If rotorcraft have to fly under instrument flight rules (IFR), either due to airspace class or to the weather conditions, air traffic control currently has to manage the flight in accordance with fixed-wing procedures, often causing delay in the overall throughput at airports. By introducing an independent IFR procedure for rotorcraft on final approach and take-off, both aircraft types can fly simultaneous non-interfering (SNI) operations. The independent procedure relies on performance-based navigation – specifically, required navigation performance (RNP) - to reach a point-in-space (PinS) to access the final approach and takeoff area.

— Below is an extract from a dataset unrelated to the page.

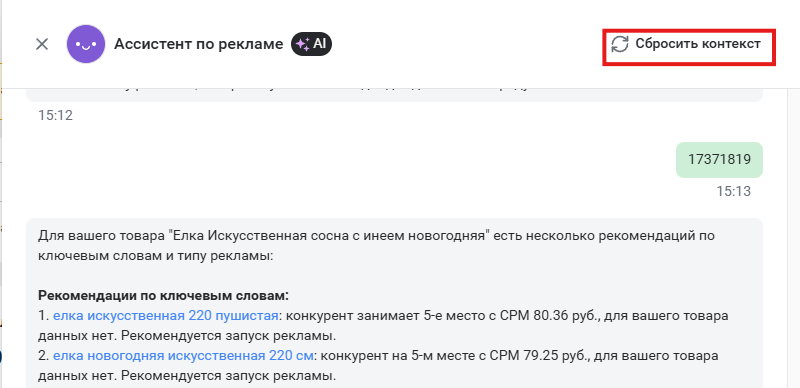Click the purple smiley assistant avatar
Image resolution: width=800 pixels, height=388 pixels.
tap(86, 44)
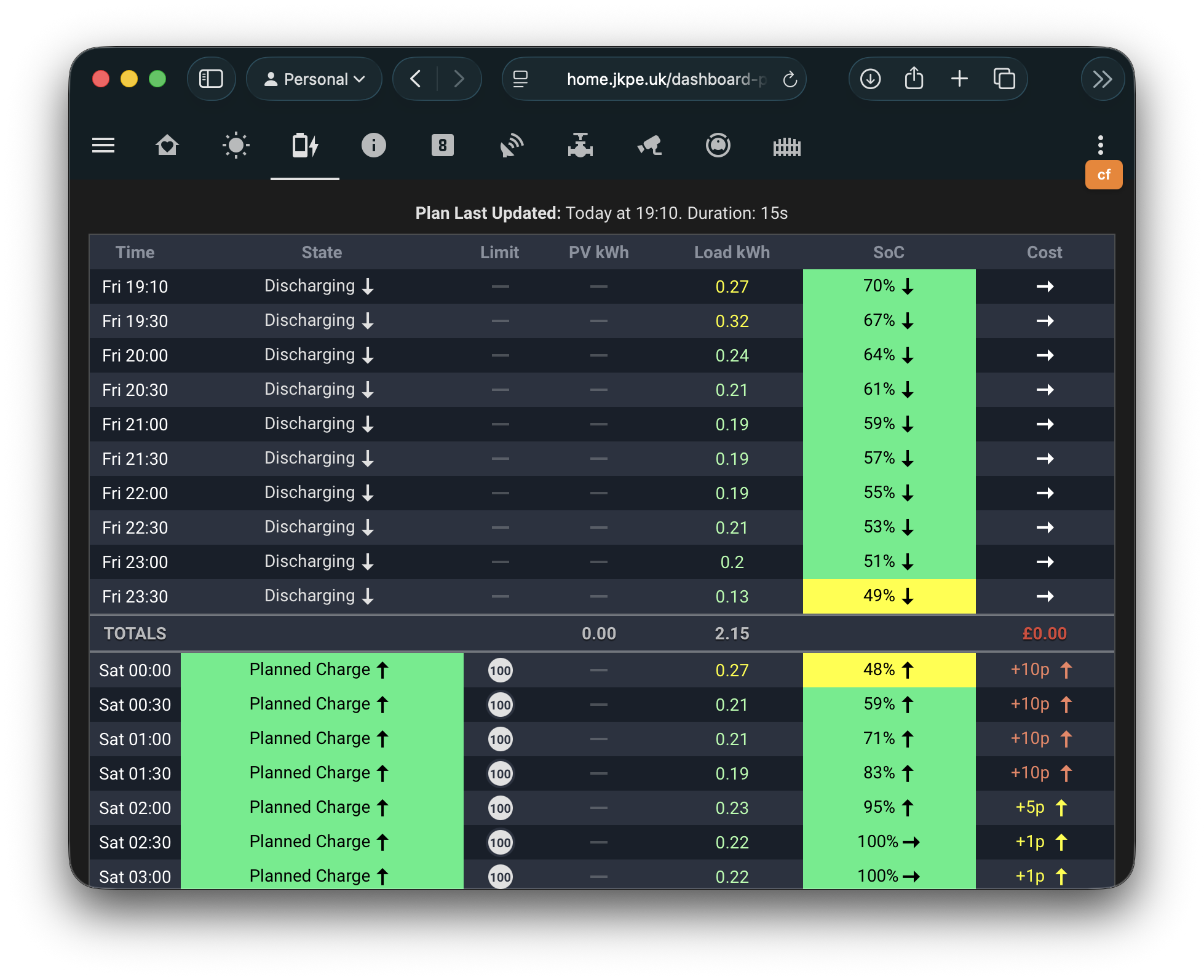Open the security camera tab icon

[x=649, y=146]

During the flight trials at Milan Malpensa Airport, PinS departures and approach procedures designed by ENAV (according to SNI concept of operations) were tested; these PBN procedures enabled helicopters to reach the airport fully independent from the fixed-wing commercial traffic operation flying conventional approaches using instrument landing systems. The flight trials confirmed that dedicated IFR procedures allowed for shorter, more efficient routings in complex airspace without any impacts on runway efficiency.
These procedures offer significant potential for airports, since they do not require local ground installations and can be deployed at a minimum cost, with little or no maintenance overheads. Such procedures can also contribute to the reduction of noise footprint, fuel consumption, flight time\distance flown. Ultimately, the procedures have the potential to increase passenger throughput at large and medium airports, by removing IFR rotorcraft from active runways and allowing fixed-wing aircraft and rotorcraft simultaneous non-interfering operations (SNI). It is expected that the solution will be delivered in 2020.
The activities were conducted in the framework of a SESAR 2020 within the PJ.02-05 (Independent Rotorcraft Operations at the Airport) Solution. The Project PJ.02 EARTH (EnhAnced Runway Throughput) launched in 2016 is led by EUROCONTROL.